*TASK TO CARRY OUT*
In the data, find the word "size" and copy out every line that has it.

*Dataset entries*
------

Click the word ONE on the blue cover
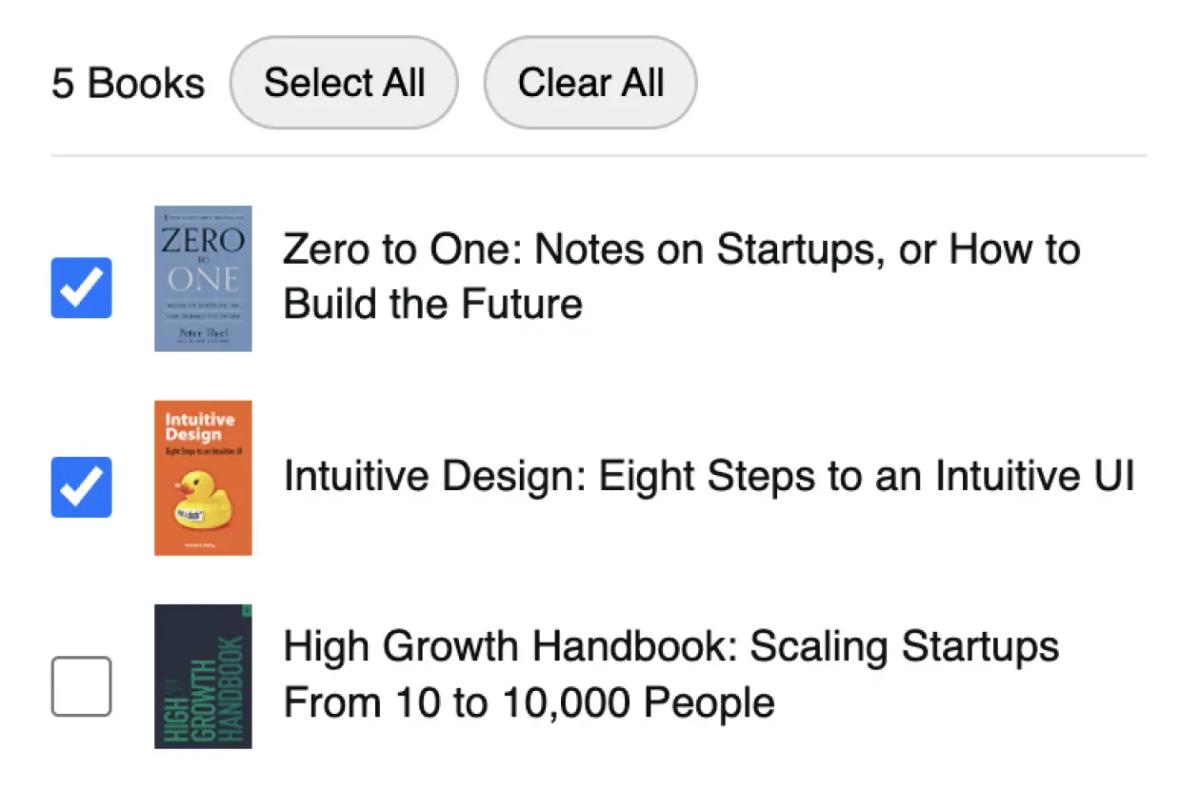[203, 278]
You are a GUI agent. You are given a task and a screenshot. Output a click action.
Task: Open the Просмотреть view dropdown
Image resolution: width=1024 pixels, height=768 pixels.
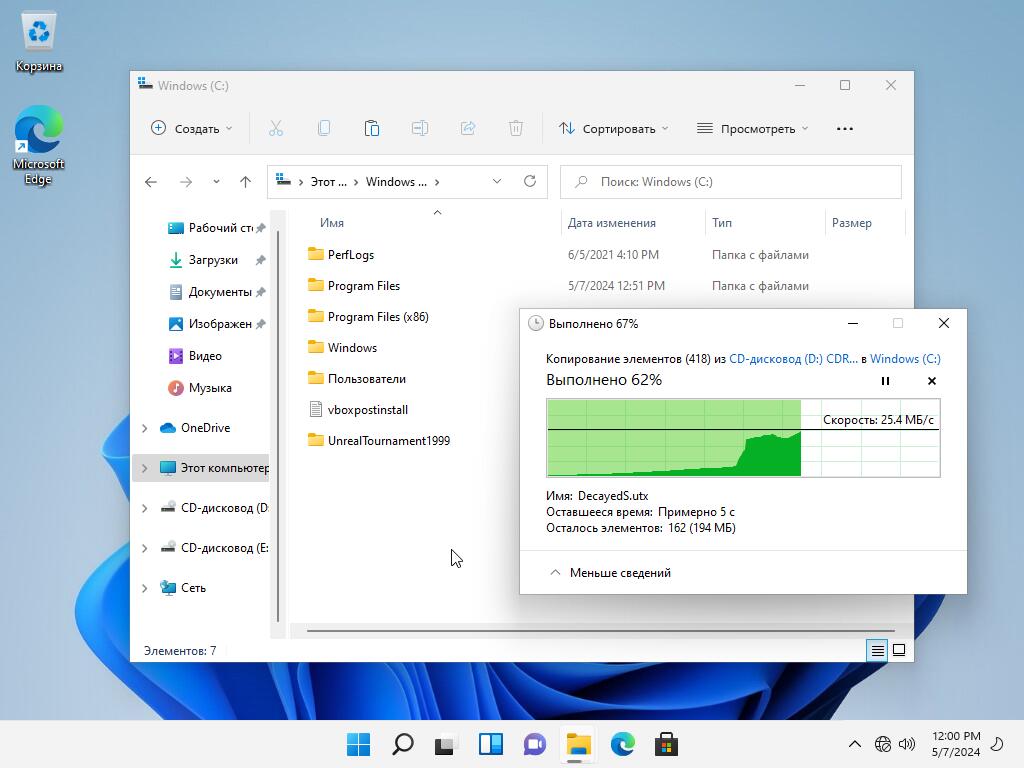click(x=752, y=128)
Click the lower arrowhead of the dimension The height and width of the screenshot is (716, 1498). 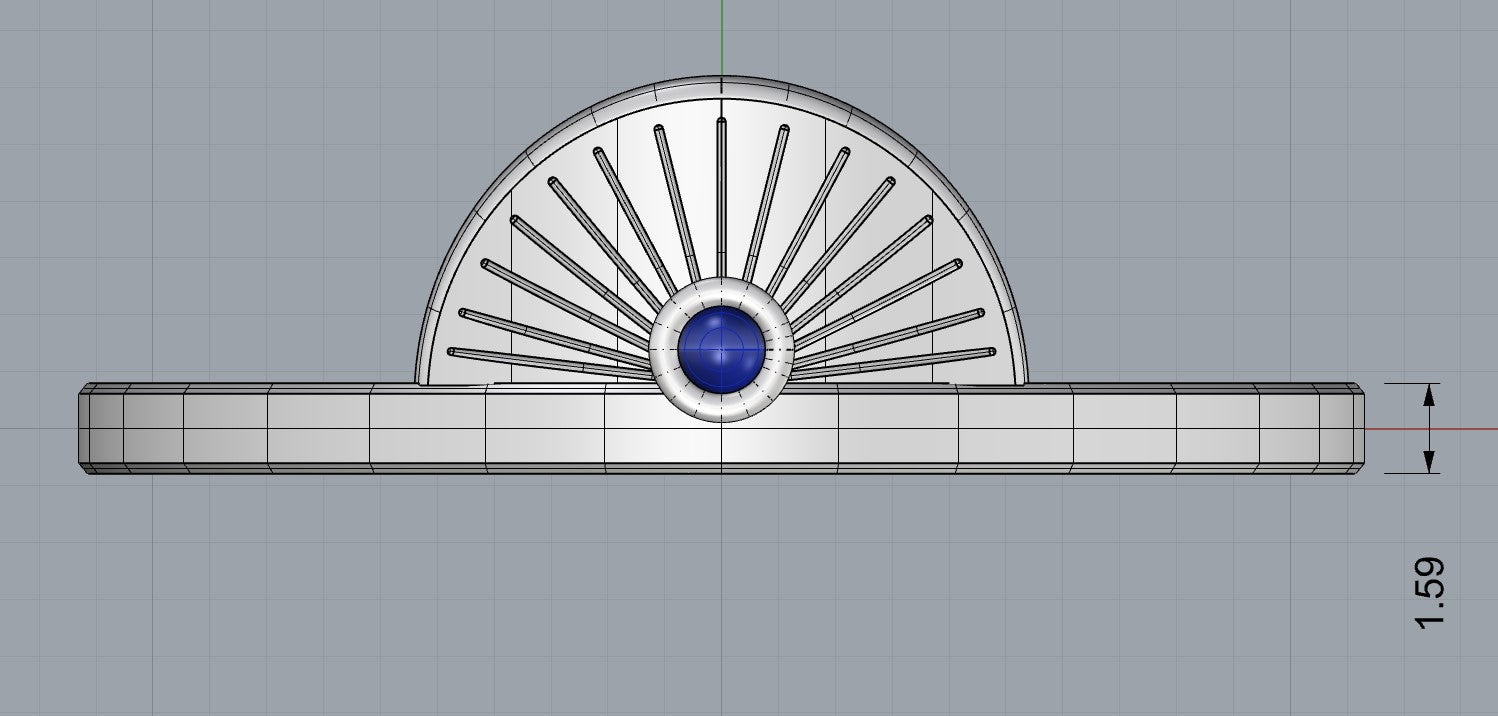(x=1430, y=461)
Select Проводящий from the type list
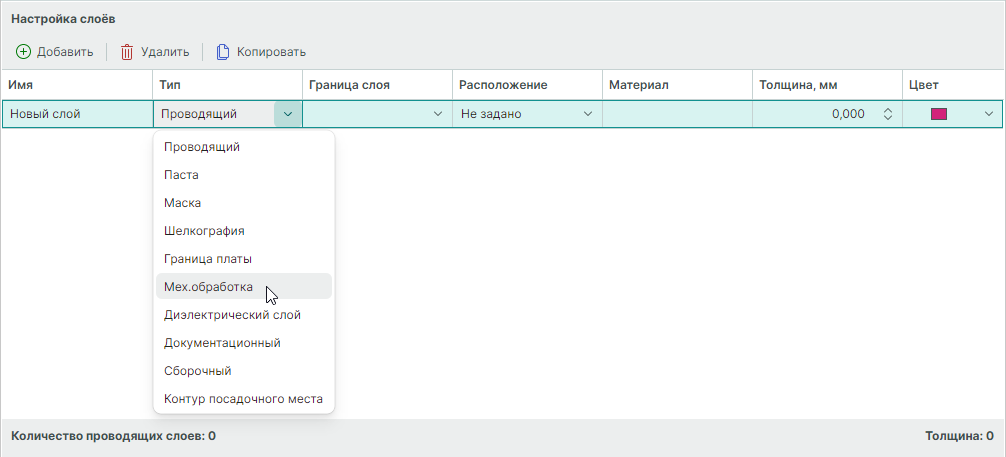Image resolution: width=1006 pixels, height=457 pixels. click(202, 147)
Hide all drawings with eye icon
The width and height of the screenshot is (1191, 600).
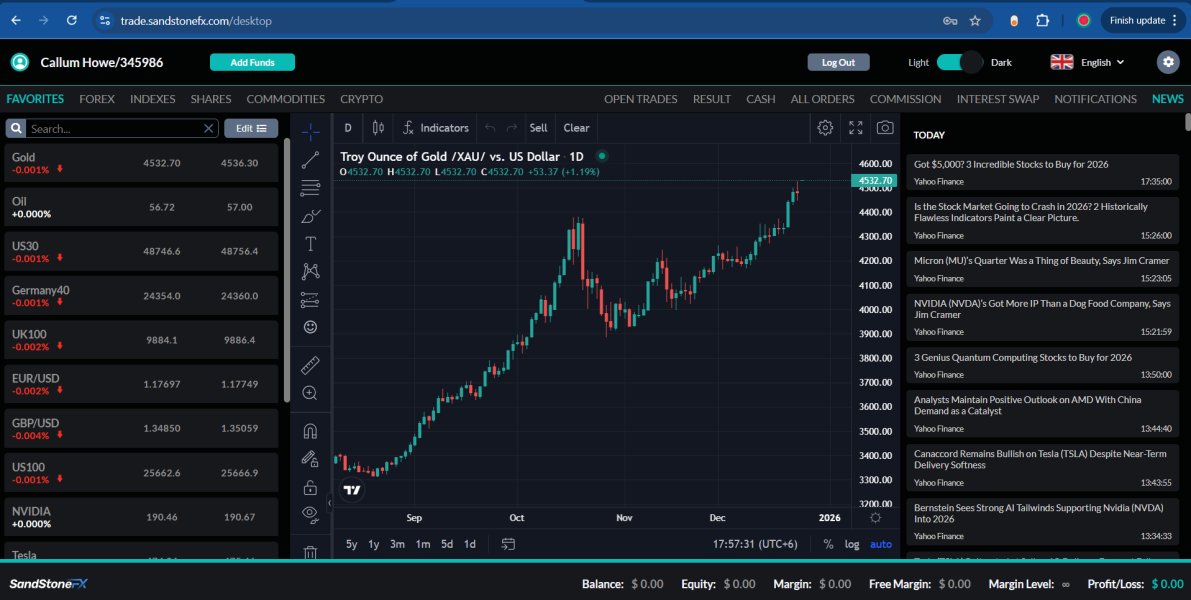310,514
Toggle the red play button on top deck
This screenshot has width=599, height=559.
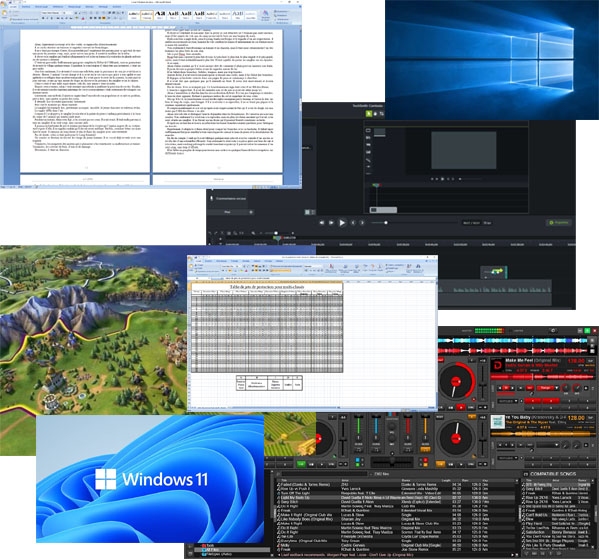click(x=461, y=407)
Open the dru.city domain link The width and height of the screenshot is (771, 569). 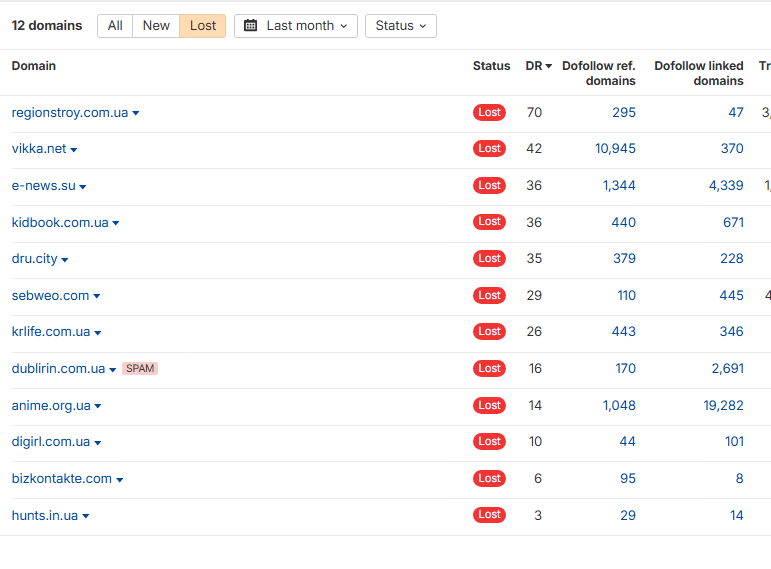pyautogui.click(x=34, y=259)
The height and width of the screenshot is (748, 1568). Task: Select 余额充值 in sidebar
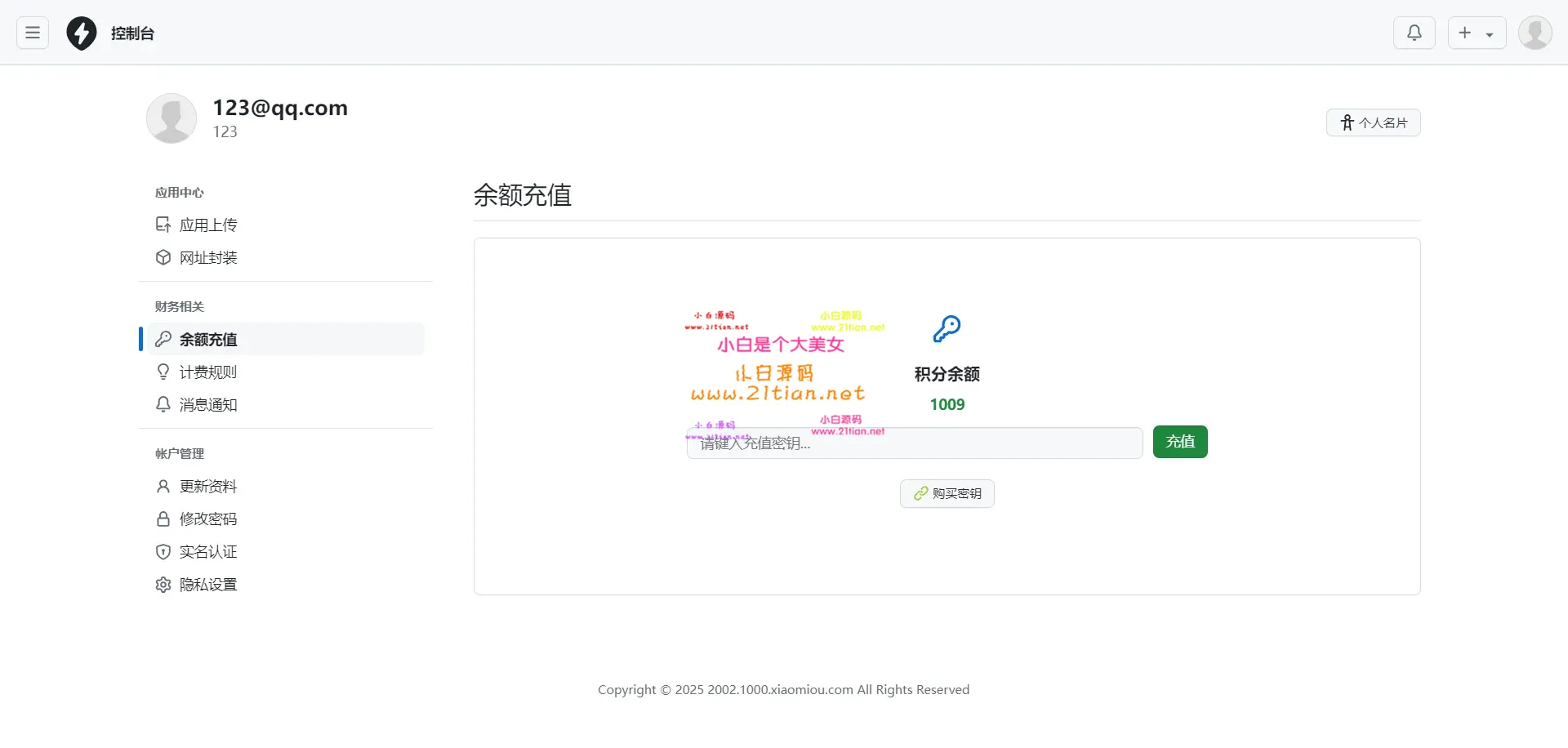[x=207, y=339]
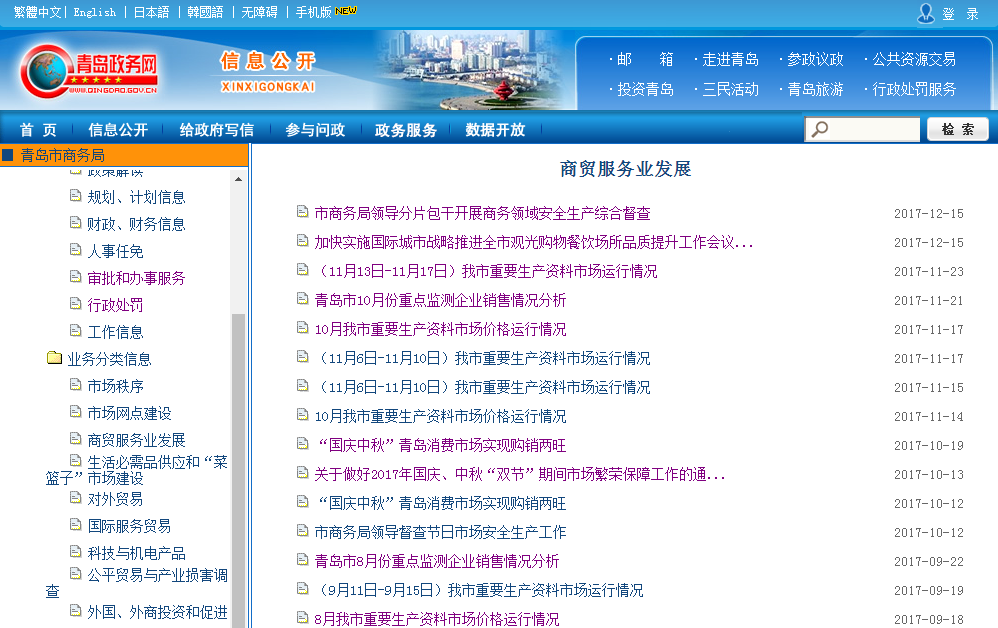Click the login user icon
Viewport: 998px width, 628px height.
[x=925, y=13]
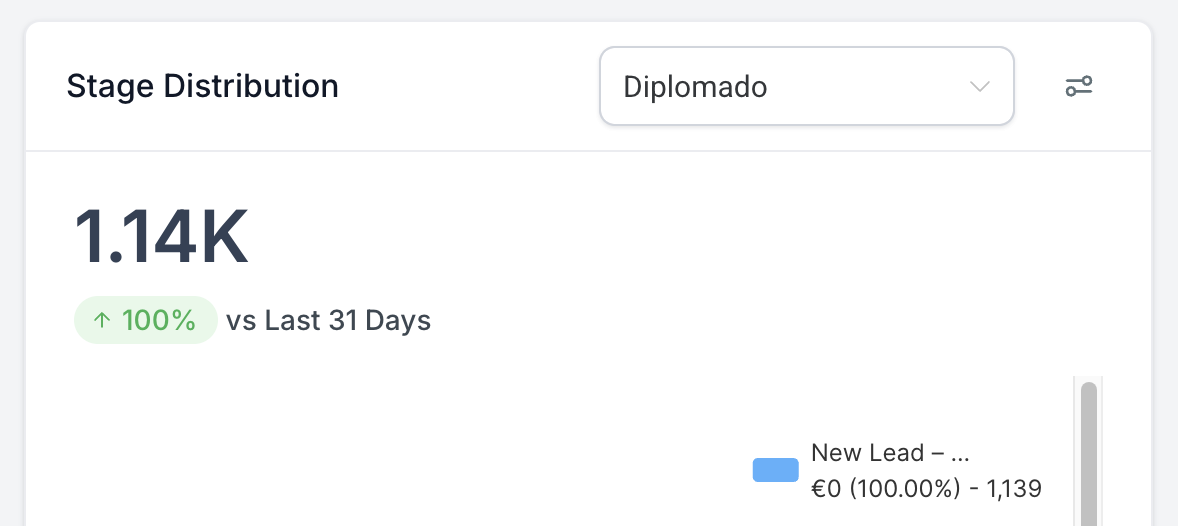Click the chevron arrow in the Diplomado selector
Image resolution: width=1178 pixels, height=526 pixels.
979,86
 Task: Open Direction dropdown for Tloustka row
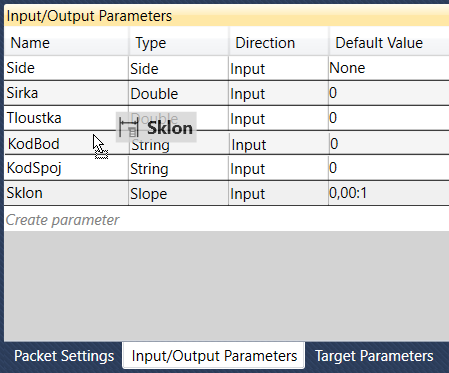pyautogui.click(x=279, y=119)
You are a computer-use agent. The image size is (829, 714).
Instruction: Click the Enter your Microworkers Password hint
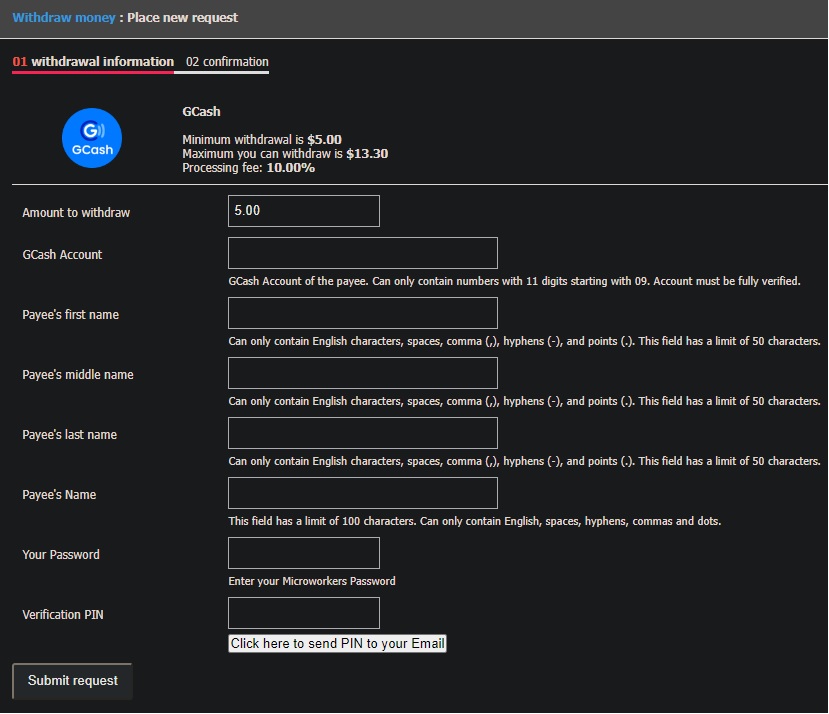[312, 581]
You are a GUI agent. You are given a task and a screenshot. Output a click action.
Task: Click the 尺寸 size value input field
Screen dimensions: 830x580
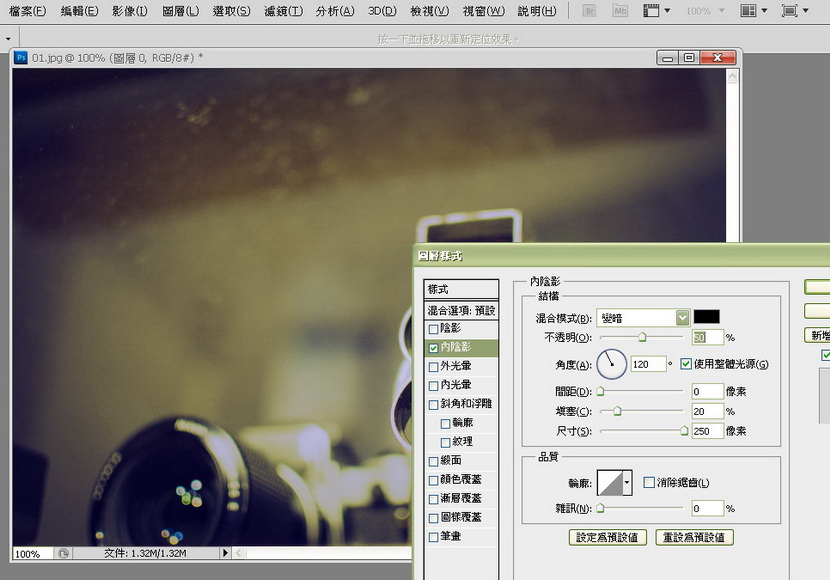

------

*RESULT BELOW*
You are a computer-use agent. The image size is (829, 714).
Task: Click the 尺寸 size value input field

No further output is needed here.